_INFORMATION PROVIDED_.

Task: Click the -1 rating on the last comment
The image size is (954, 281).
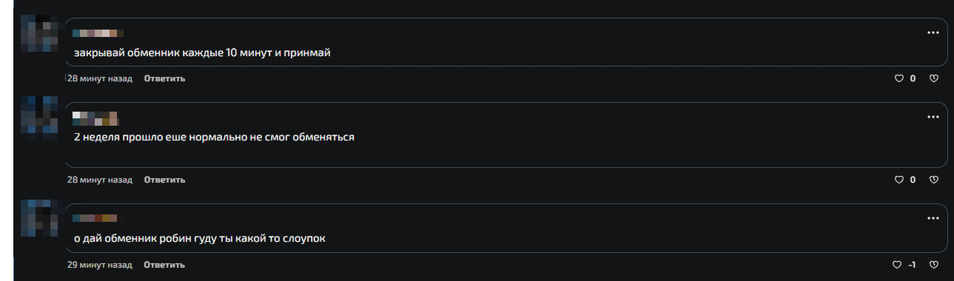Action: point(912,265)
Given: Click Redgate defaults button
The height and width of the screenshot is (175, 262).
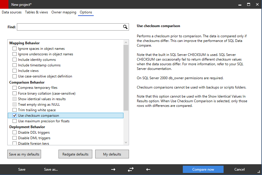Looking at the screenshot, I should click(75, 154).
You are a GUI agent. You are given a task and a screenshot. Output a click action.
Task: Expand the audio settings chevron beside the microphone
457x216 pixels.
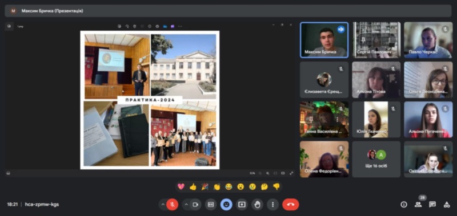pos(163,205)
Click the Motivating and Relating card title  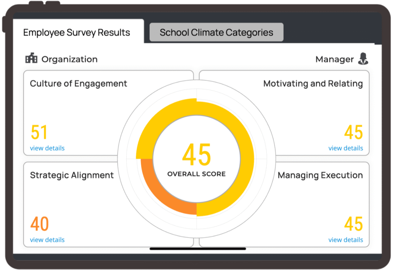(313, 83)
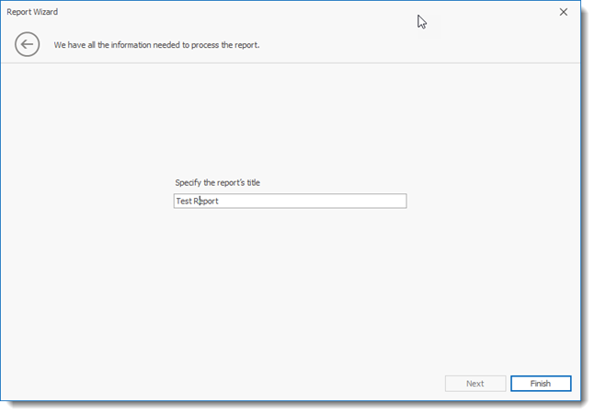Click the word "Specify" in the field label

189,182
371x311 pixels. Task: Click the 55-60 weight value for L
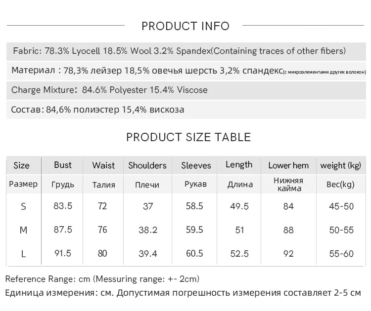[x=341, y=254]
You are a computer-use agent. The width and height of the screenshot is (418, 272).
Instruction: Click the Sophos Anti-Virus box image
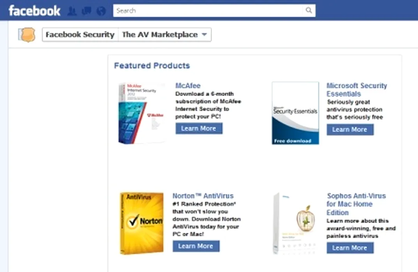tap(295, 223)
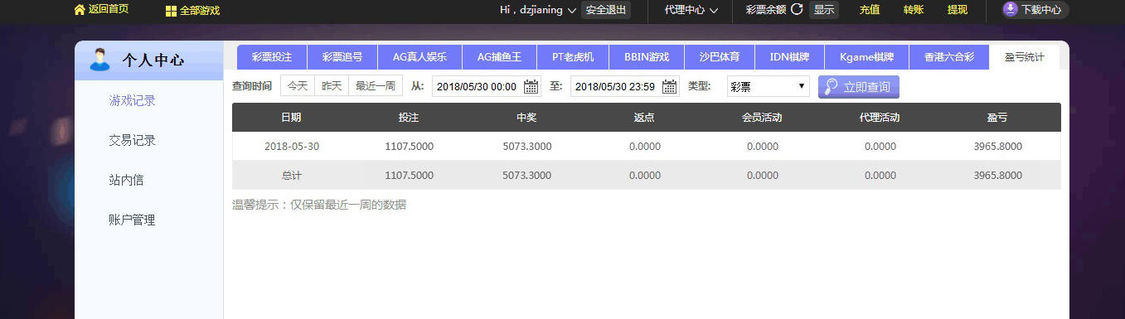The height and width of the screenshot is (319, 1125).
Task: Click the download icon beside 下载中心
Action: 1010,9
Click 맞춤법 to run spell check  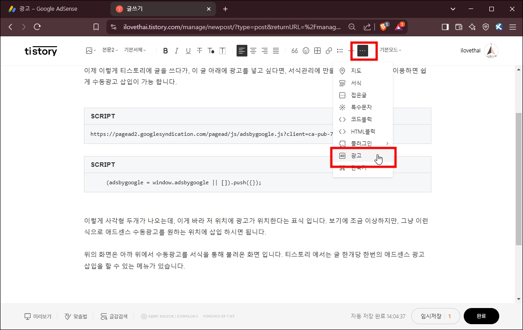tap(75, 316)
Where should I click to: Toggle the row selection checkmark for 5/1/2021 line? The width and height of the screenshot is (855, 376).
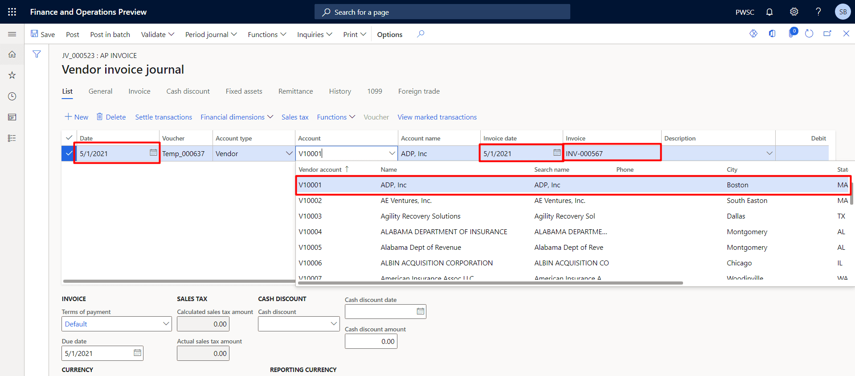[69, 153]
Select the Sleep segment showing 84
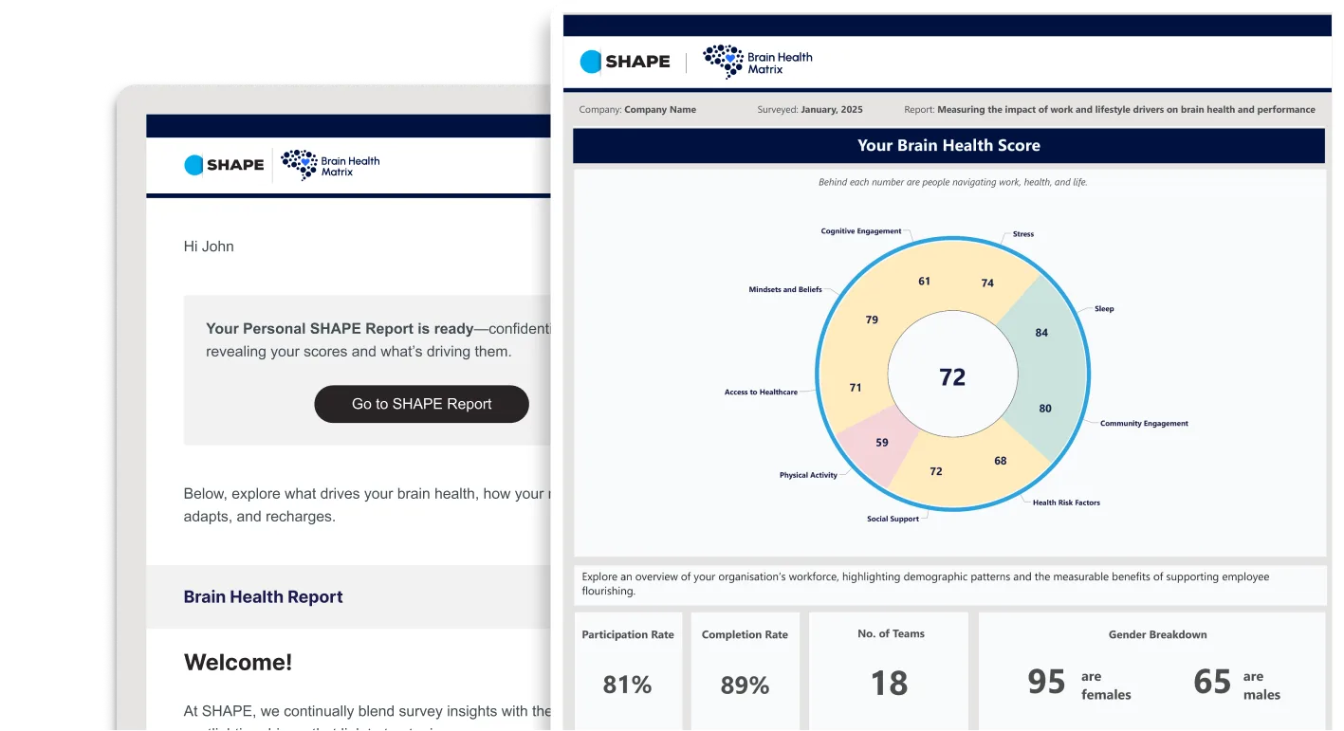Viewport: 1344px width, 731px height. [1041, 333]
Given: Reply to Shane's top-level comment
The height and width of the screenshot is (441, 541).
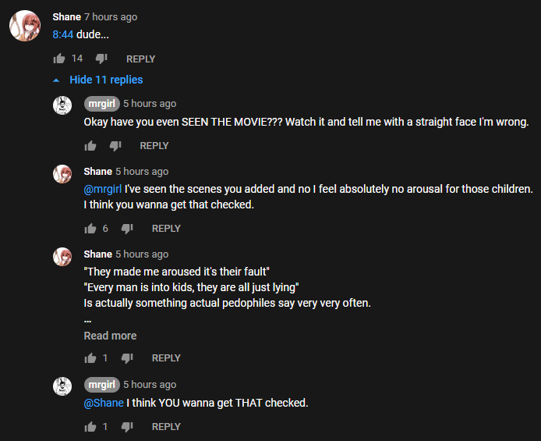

_PROBLEM_. Starting with the line above that holds "Where should I", restate each line word for word up to and including the line that holds "Given: Reply to Shane's top-level comment". Drop the pictures.

_REPLY TO THE EXERCISE_.
Where should I click to: Toggle the row selection checkmark for 5/1/2021 line? The width and height of the screenshot is (855, 376).
[69, 153]
Select the Sleep segment showing 84
Viewport: 1344px width, 731px height. [1041, 333]
Given: Reply to Shane's top-level comment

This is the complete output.